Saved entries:
= = = =
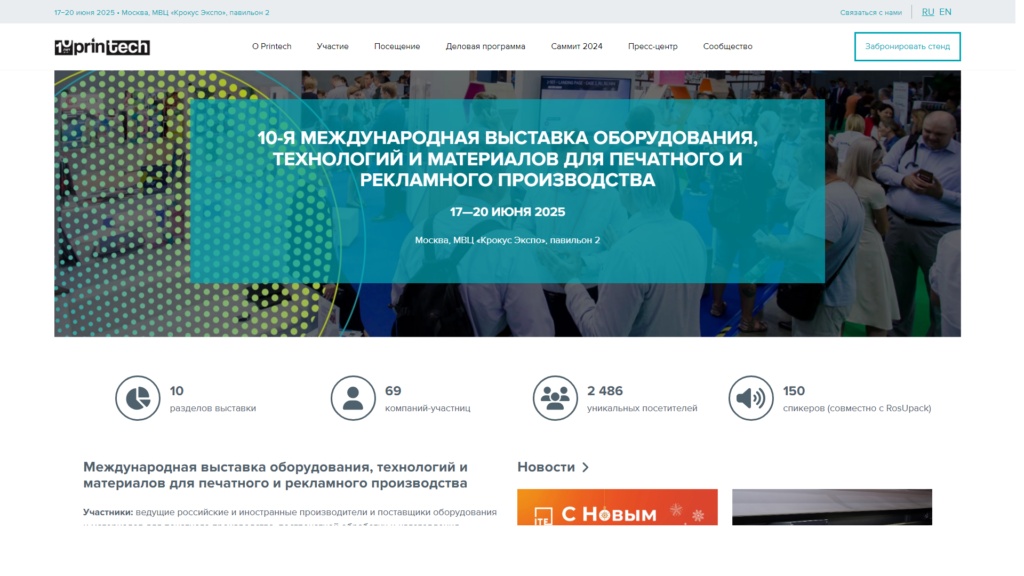Click the teal exhibition title banner
Screen dimensions: 1024x576
tap(507, 190)
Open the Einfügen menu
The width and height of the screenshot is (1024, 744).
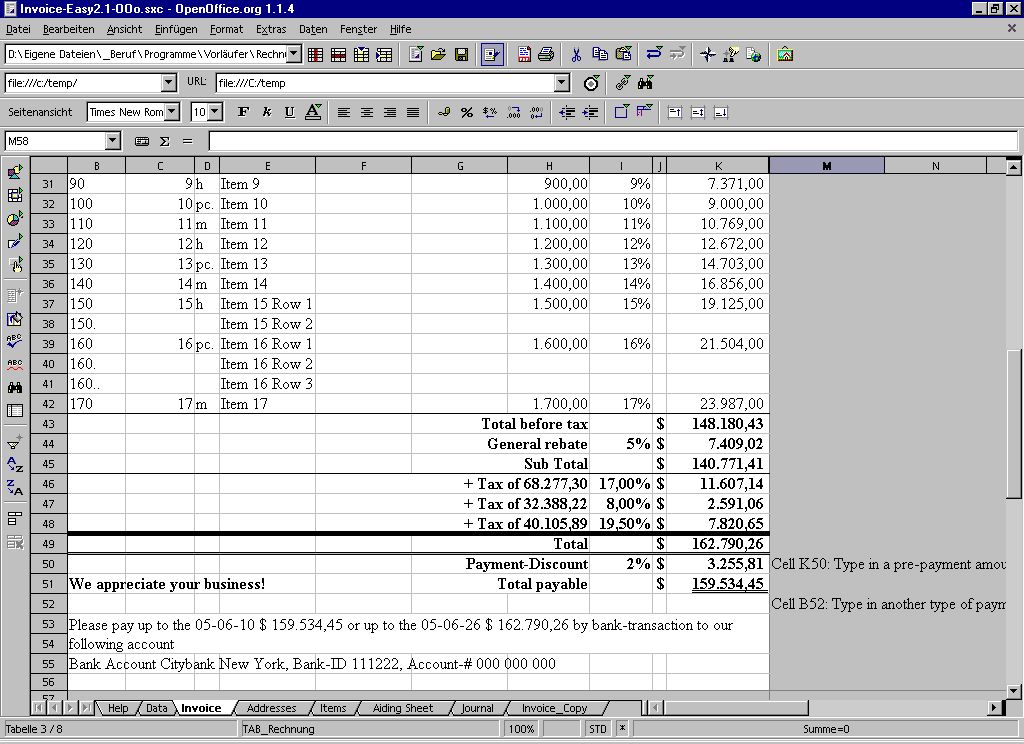click(x=176, y=29)
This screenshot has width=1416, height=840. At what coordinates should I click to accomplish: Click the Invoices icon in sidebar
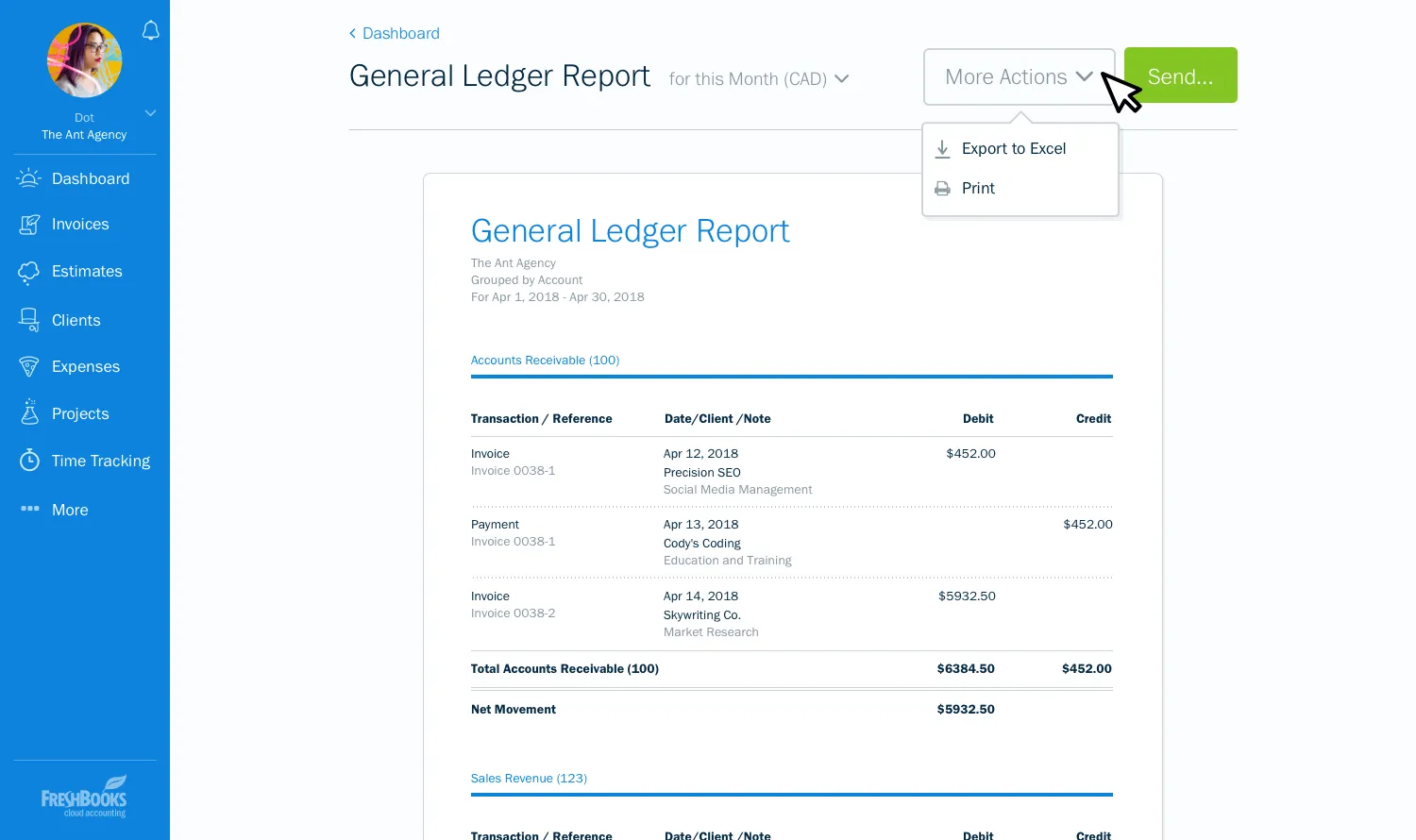point(29,225)
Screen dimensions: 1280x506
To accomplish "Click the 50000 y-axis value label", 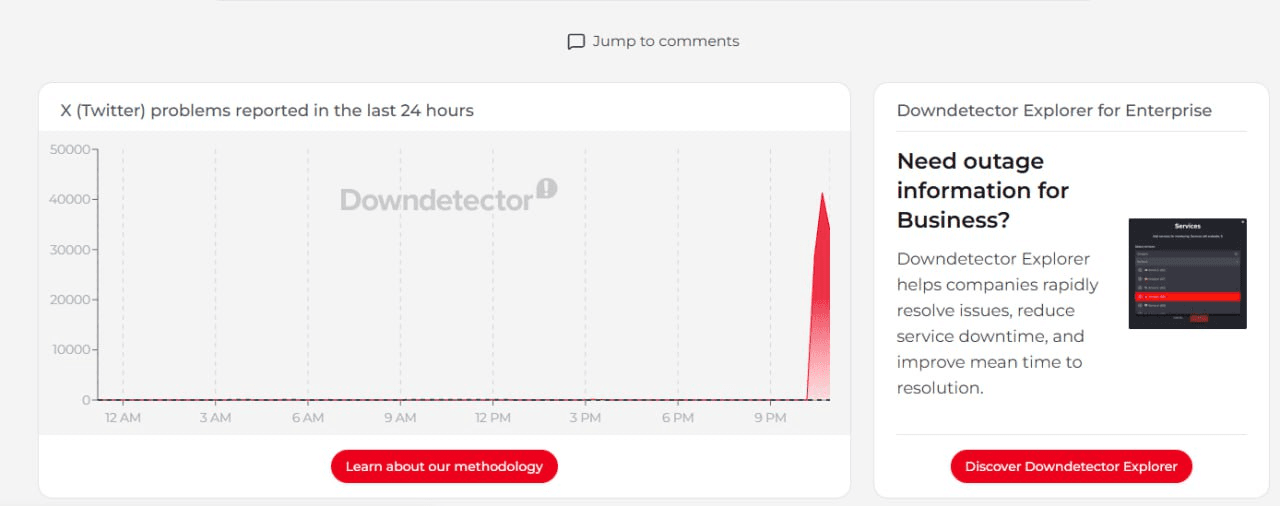I will tap(69, 150).
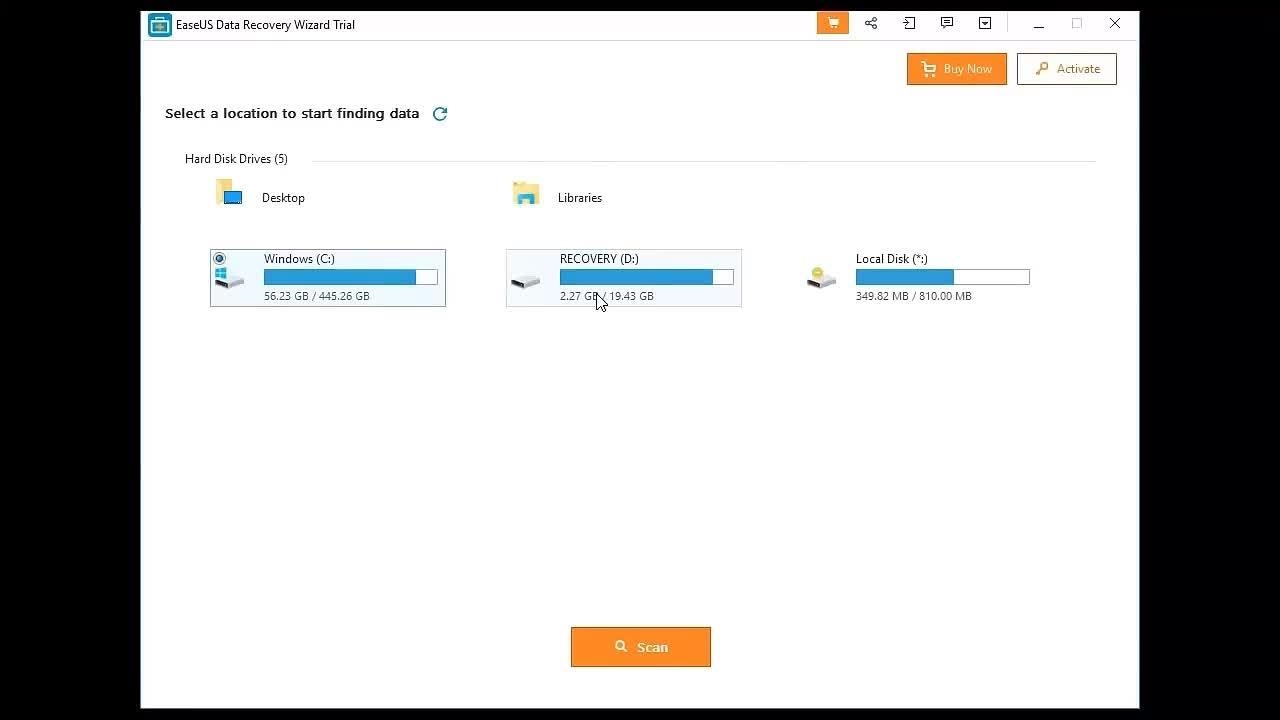The height and width of the screenshot is (720, 1280).
Task: Click the orange shopping cart icon in title bar
Action: [832, 23]
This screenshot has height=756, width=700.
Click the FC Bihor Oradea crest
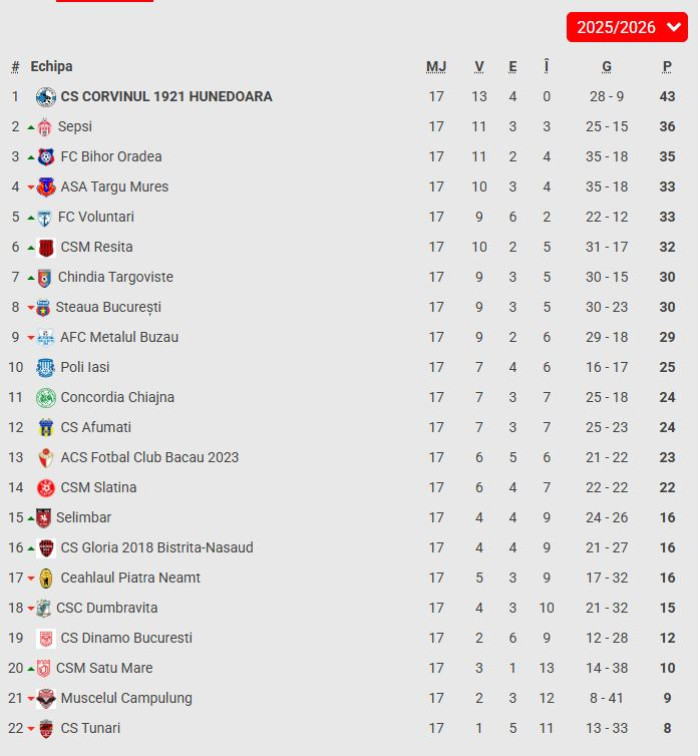[x=46, y=157]
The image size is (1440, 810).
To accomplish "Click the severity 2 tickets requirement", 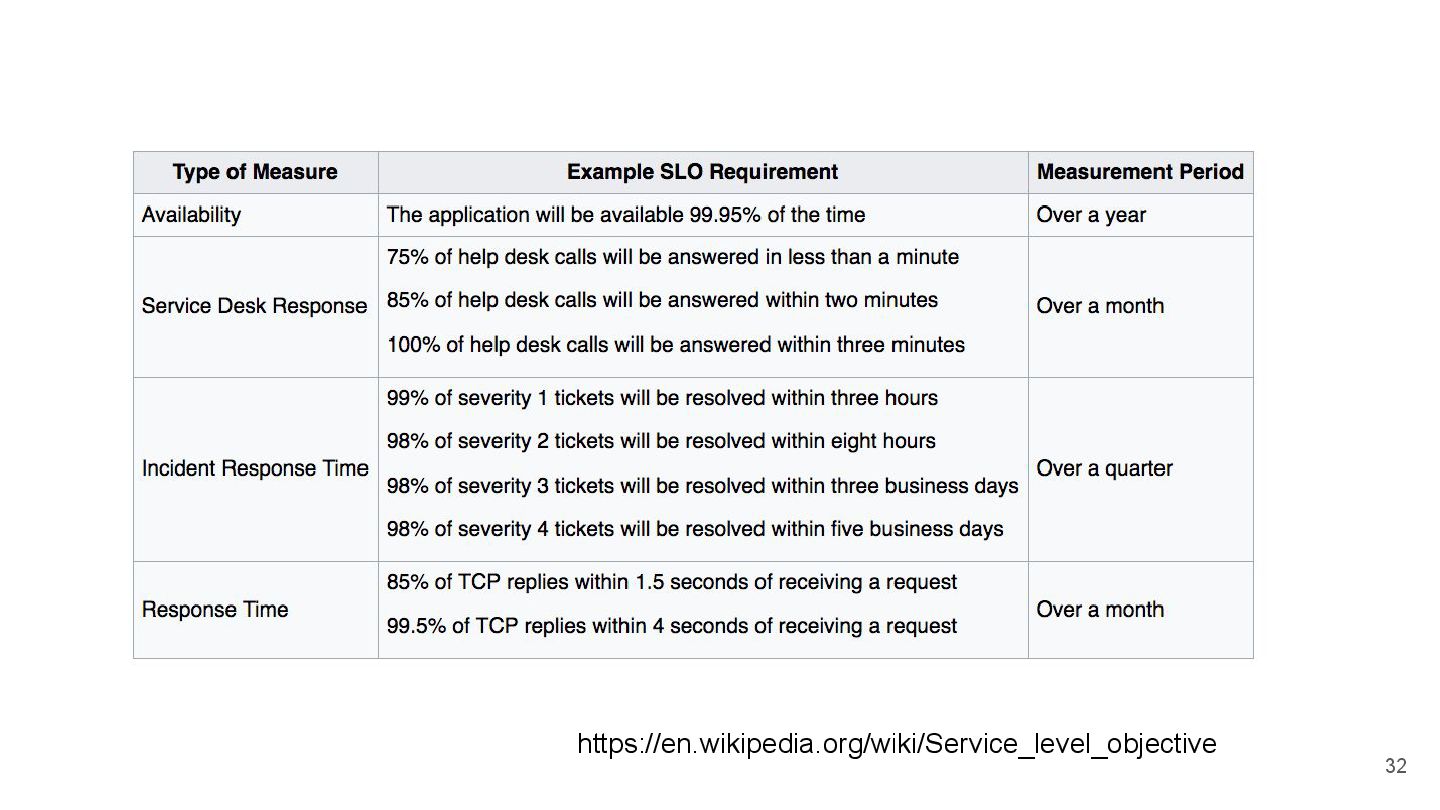I will point(661,441).
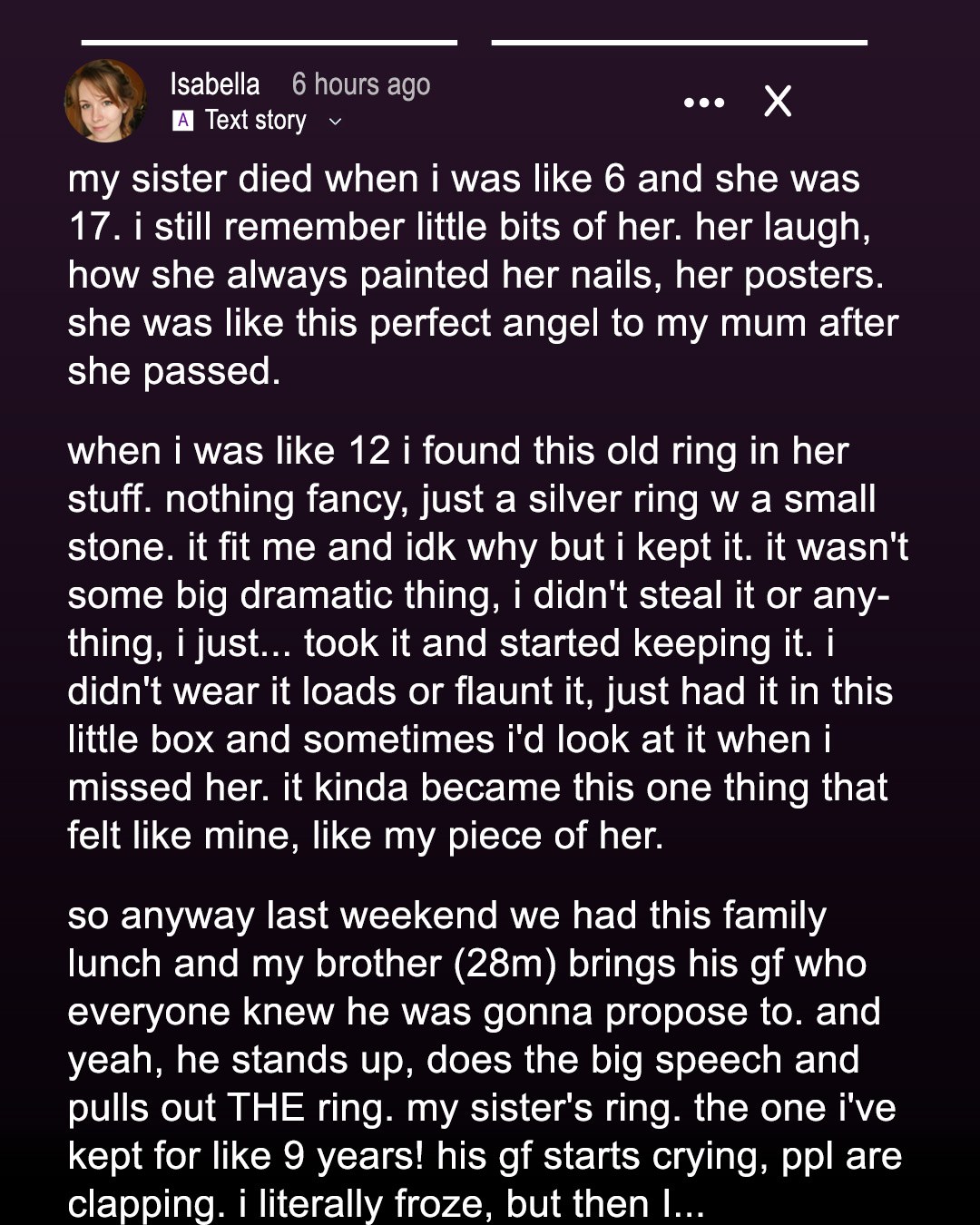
= = = =
#### [What you should do]
Go down the entries above from the line containing "The width and" to the line containing "Screen dimensions: 1280x506" and write out each line exactly, leaving pictures out.

#### [Written answer]
The width and height of the screenshot is (1024, 744).
click(x=176, y=29)
This screenshot has width=1416, height=840. At what coordinates should I click to accomplish: Click the Invoices icon in sidebar
point(29,225)
Screen dimensions: 1280x506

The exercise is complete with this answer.